The International Swaps and Derivatives Association is working with a consortium of 18 buy-side and sell-side institutions to create an open source standard derivatives product identification system.
The initiative comes in response to a variety of regulatory changes, including the European Union’s revised Markets in Financial Instruments Directive and US reporting rules, which require a standardised means of identifying derivatives instruments at a granular level.
Isda has contracted with London-based capital markets technology consultancy Etrading Software to oversee the project with the aim of developing a standard that can be applied consistently across all trading venues, clearing houses, repositories and other relevant market infrastructures.
Scott O’Malia, Isda CEO, says that alongside the regulatory imperative, a common methodology for classifying and identifying derivatives instruments across all platforms will help cut complexity and costs for market participants that need to connect to multiple trading venues, and simplify the distribution of liquidity.
“The Isda symbology project is a great example of the industry coming together to tackle an important challenge," he says. "With MiFID II and SEC regulatory requirements soon to be implemented, the drive for an industry wide, open-source standard with sufficient granularity to meet regulatory needs is now critical."

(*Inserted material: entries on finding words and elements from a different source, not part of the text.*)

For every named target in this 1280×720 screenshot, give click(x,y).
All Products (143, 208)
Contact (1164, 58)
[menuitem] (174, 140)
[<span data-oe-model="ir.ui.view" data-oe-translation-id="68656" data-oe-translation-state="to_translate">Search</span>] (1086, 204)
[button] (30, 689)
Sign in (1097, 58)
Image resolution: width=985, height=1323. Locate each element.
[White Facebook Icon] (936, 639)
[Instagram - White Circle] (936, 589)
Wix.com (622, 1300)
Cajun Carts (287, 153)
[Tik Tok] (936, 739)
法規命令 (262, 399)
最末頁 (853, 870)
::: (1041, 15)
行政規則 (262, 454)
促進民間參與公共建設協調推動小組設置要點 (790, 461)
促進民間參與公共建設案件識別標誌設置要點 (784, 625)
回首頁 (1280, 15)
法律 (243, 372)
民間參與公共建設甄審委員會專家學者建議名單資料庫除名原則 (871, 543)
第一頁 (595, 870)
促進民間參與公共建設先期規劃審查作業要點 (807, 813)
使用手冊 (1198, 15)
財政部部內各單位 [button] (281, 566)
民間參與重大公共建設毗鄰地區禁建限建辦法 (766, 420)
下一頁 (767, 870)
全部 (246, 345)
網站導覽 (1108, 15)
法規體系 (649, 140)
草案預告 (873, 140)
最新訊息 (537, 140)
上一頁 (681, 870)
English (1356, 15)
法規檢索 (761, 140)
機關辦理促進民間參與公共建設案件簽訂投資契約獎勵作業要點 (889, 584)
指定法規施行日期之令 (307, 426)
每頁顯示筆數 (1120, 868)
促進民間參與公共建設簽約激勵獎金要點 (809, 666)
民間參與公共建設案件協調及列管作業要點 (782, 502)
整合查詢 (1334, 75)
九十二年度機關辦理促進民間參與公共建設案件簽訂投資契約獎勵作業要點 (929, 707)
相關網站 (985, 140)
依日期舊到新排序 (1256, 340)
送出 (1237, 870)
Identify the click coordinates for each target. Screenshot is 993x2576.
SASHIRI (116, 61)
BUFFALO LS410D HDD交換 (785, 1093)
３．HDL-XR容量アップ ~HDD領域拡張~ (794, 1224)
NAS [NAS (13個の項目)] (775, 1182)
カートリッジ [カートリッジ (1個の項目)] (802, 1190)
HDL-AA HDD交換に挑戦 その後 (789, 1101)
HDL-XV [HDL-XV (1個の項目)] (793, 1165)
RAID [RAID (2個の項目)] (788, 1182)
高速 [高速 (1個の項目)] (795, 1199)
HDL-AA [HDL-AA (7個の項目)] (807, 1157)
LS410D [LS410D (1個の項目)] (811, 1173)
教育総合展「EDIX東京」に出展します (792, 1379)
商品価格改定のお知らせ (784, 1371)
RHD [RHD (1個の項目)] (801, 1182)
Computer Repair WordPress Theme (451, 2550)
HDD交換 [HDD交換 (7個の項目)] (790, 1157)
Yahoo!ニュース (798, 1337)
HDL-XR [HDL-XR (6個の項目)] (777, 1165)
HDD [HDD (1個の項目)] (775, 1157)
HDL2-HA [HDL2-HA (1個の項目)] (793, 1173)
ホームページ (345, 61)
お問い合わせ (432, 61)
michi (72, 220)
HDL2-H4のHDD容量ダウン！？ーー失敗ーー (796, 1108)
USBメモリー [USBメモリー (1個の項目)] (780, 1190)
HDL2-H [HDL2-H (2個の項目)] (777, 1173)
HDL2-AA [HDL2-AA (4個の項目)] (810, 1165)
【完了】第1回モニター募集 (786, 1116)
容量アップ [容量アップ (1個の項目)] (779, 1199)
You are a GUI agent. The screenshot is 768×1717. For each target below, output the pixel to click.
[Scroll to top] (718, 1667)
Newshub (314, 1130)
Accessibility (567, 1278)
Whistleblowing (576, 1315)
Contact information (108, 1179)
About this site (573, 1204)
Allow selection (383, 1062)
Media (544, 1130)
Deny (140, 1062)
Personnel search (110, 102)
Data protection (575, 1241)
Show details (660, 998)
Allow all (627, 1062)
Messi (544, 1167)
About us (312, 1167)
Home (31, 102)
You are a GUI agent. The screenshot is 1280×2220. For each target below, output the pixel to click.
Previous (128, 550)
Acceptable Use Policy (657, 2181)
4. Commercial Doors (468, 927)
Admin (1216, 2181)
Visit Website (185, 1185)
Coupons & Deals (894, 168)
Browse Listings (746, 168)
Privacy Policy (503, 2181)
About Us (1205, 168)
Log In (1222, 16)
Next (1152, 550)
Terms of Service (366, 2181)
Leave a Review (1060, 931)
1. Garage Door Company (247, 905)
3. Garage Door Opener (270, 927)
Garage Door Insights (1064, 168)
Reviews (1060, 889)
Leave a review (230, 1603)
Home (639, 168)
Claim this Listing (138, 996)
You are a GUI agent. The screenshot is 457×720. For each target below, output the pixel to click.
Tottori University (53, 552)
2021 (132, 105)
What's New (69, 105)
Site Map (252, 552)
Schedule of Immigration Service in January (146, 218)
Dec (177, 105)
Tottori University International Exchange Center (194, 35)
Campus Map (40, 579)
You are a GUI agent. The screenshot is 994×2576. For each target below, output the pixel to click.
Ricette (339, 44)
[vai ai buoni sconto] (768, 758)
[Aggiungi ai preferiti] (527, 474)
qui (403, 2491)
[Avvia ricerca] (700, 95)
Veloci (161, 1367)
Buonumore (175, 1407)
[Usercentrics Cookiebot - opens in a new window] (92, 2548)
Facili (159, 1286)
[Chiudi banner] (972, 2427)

He says the consortium - whose prospective members include Barclays, Bloomberg, BNP Paribas, Citigroup, Credit Suisse, Deutsche Bank, Depository Trust and Clearing Corporation, Goldman Sachs, ICAP-Traiana, JPMorgan Chase & Co, Markit, Sifma's Asset Management Group, Société Générale, Thomson Reuters, Tradeweb and UBS - will initially work to produce globally standardised symbols for credit, rates and equity derivatives in 2015.